*Exercise directions:*
Rewrite the data from the line holding "Expand the Transform submenu arrow" through the end of the data, both ends included, with "Instruction" changed to "Directive" and everything else left as is.

*Records supplied:*

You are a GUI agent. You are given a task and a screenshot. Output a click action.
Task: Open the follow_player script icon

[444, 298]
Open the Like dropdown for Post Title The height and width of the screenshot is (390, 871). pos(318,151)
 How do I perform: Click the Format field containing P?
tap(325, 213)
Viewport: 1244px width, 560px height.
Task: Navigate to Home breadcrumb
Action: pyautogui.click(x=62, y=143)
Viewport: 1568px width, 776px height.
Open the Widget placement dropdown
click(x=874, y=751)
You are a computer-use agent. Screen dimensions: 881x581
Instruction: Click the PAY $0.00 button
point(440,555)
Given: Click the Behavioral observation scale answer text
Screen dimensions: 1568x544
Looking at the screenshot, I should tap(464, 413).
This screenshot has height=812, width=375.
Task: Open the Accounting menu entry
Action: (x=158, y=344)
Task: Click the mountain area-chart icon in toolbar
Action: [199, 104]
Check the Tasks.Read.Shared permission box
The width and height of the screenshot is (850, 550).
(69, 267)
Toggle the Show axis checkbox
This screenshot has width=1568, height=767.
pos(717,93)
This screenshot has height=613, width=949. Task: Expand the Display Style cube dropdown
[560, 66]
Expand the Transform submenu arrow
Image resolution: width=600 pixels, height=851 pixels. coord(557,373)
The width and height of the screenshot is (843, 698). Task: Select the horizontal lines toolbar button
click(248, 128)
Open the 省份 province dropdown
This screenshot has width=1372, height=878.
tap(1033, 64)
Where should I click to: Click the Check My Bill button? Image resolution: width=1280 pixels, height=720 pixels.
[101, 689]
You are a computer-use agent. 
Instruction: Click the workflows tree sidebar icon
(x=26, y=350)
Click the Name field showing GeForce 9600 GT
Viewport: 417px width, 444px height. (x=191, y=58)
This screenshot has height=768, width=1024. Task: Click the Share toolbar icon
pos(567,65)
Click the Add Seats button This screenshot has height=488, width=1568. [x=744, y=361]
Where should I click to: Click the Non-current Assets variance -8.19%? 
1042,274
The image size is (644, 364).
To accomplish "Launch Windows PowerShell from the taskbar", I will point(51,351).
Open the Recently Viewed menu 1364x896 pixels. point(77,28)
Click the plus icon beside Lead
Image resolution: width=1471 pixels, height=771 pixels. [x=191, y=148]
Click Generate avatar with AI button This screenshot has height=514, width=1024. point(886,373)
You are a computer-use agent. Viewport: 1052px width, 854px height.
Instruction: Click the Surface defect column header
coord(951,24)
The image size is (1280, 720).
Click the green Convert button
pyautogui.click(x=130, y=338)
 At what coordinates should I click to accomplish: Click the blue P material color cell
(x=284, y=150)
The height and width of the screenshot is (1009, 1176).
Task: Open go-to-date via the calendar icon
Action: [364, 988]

*Problem solution:*
Expand the Transform submenu arrow
Image resolution: width=600 pixels, height=851 pixels. coord(557,373)
The width and height of the screenshot is (843, 698). Task: Select the horizontal lines toolbar button
click(248, 128)
Open the 省份 province dropdown
This screenshot has width=1372, height=878.
tap(1033, 64)
Where should I click to: Click the Check My Bill button? Image resolution: width=1280 pixels, height=720 pixels.
[101, 689]
You are a computer-use agent. 
Directive: Click the workflows tree sidebar icon
(x=26, y=350)
Click the Name field showing GeForce 9600 GT
Viewport: 417px width, 444px height. (x=191, y=58)
This screenshot has height=768, width=1024. Task: Click the Share toolbar icon
pos(567,65)
Click the Add Seats button This screenshot has height=488, width=1568. [x=744, y=361]
Where should I click to: Click the Non-current Assets variance -8.19%? 
1042,274
The image size is (644, 364).
To accomplish "Launch Windows PowerShell from the taskbar", I will point(51,351).
Open the Recently Viewed menu 1364x896 pixels. point(77,28)
Click the plus icon beside Lead
Image resolution: width=1471 pixels, height=771 pixels. [x=191, y=148]
Click Generate avatar with AI button This screenshot has height=514, width=1024. point(886,373)
You are a computer-use agent. Viewport: 1052px width, 854px height.
Directive: Click the Surface defect column header
coord(951,24)
The image size is (1280, 720).
Click the green Convert button
pyautogui.click(x=130, y=338)
 At what coordinates should I click to accomplish: Click the blue P material color cell
(x=284, y=150)
The height and width of the screenshot is (1009, 1176).
Task: Open go-to-date via the calendar icon
Action: [364, 988]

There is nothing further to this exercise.